Required work: Here, set down only the lines between the line that contains "Image resolution: width=646" and the final line of the material, both included, exactly as written. Skip the pictures.
· · · · ·
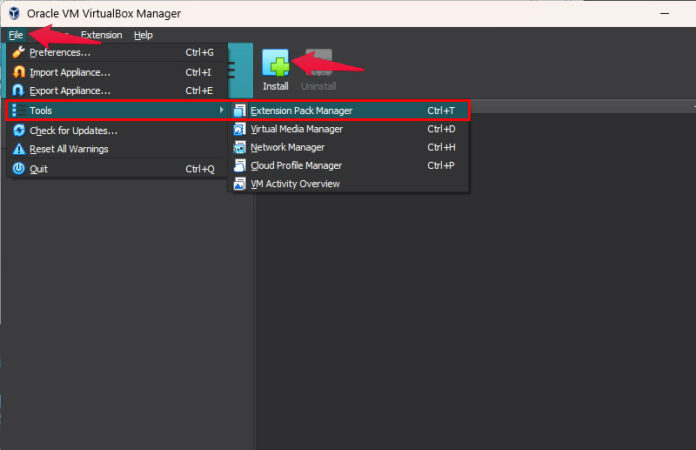This screenshot has width=696, height=450.
Task: Click the VirtualBox logo in title bar
Action: [x=14, y=13]
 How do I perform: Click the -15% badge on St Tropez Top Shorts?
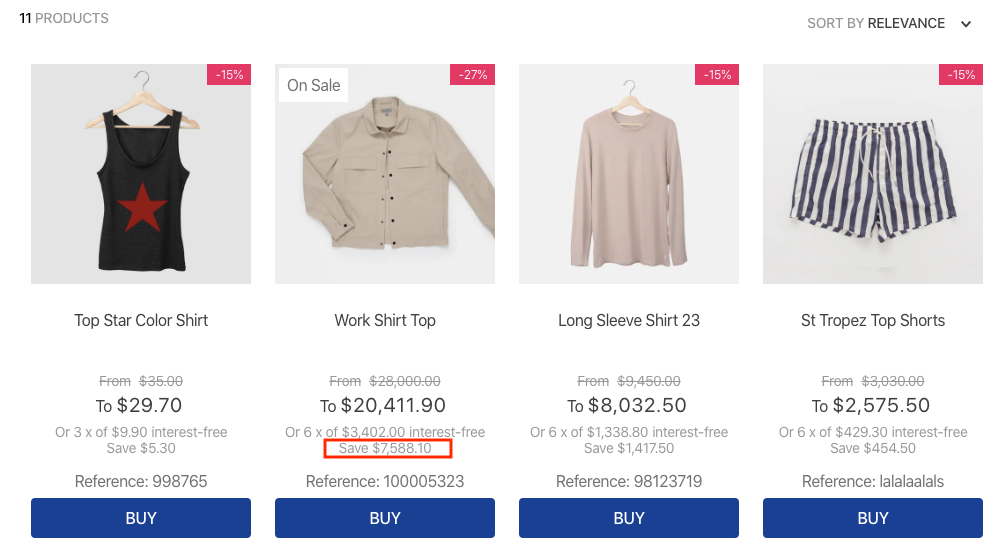click(961, 74)
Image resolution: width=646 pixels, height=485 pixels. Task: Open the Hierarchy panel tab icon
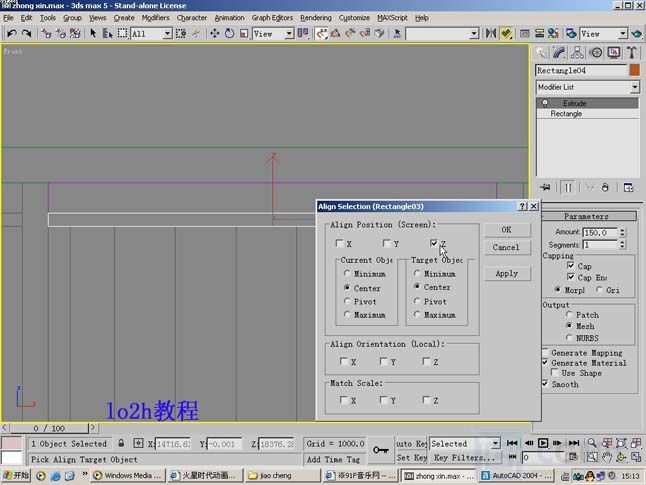(x=577, y=52)
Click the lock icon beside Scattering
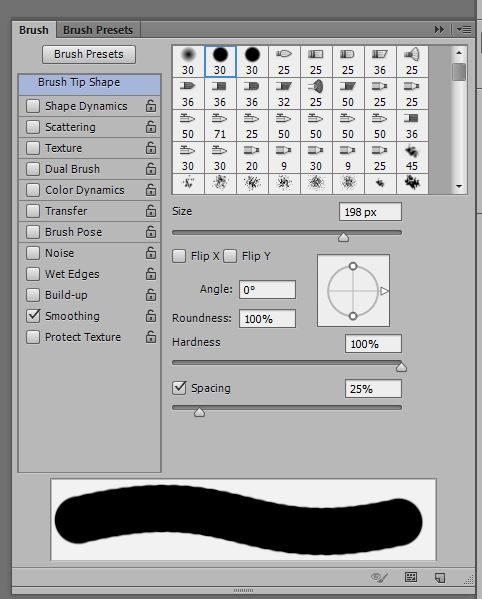Image resolution: width=482 pixels, height=599 pixels. pos(151,127)
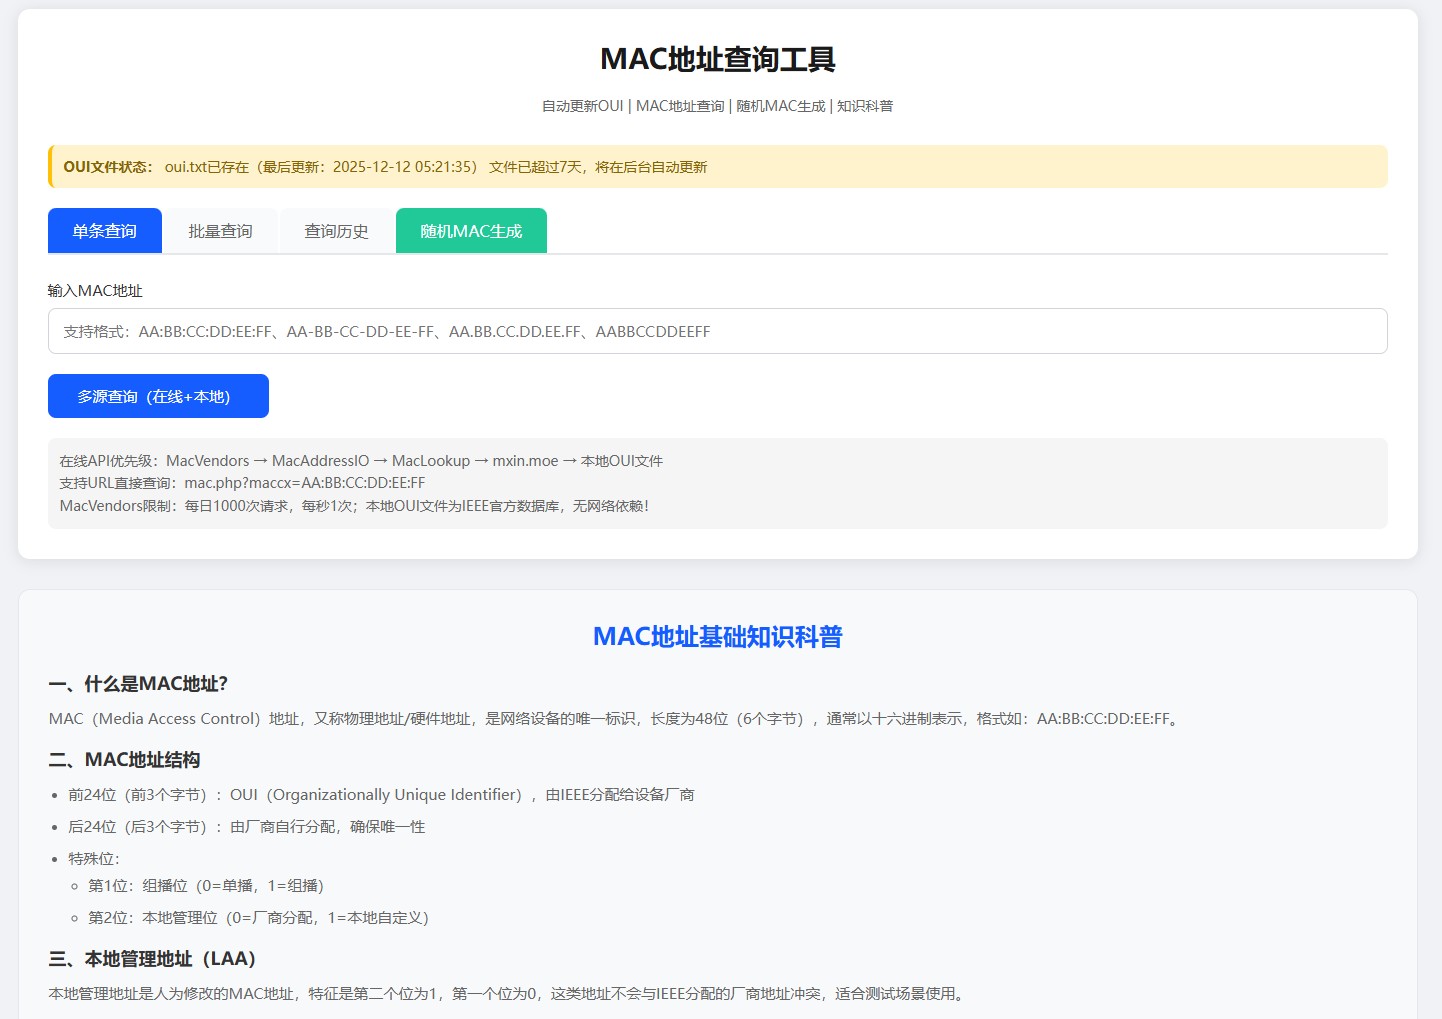Click the 支持URL直接查询 mac.php line
This screenshot has height=1019, width=1442.
point(242,483)
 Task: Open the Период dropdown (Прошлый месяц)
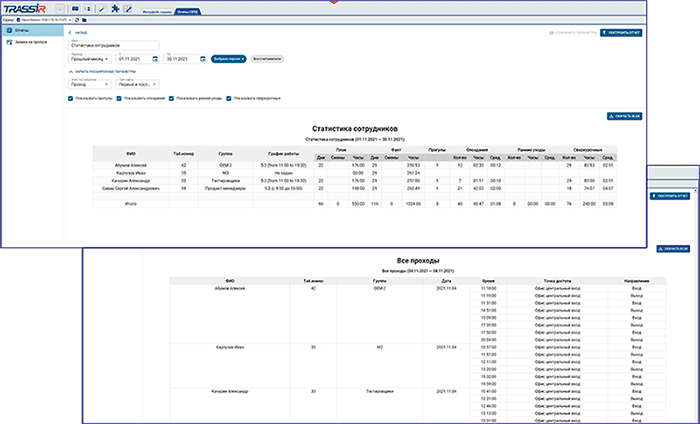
· · · · ·
Response for this exercise:
Image resolution: width=646 pixels, height=485 pixels. Task: Open the Hierarchy panel tab icon
(x=577, y=52)
Click the lock icon beside Scattering
Image resolution: width=482 pixels, height=599 pixels. pos(151,127)
Click the 支持URL直接查询 mac.php line
This screenshot has height=1019, width=1442.
point(242,483)
 Task: Open the Период dropdown (Прошлый месяц)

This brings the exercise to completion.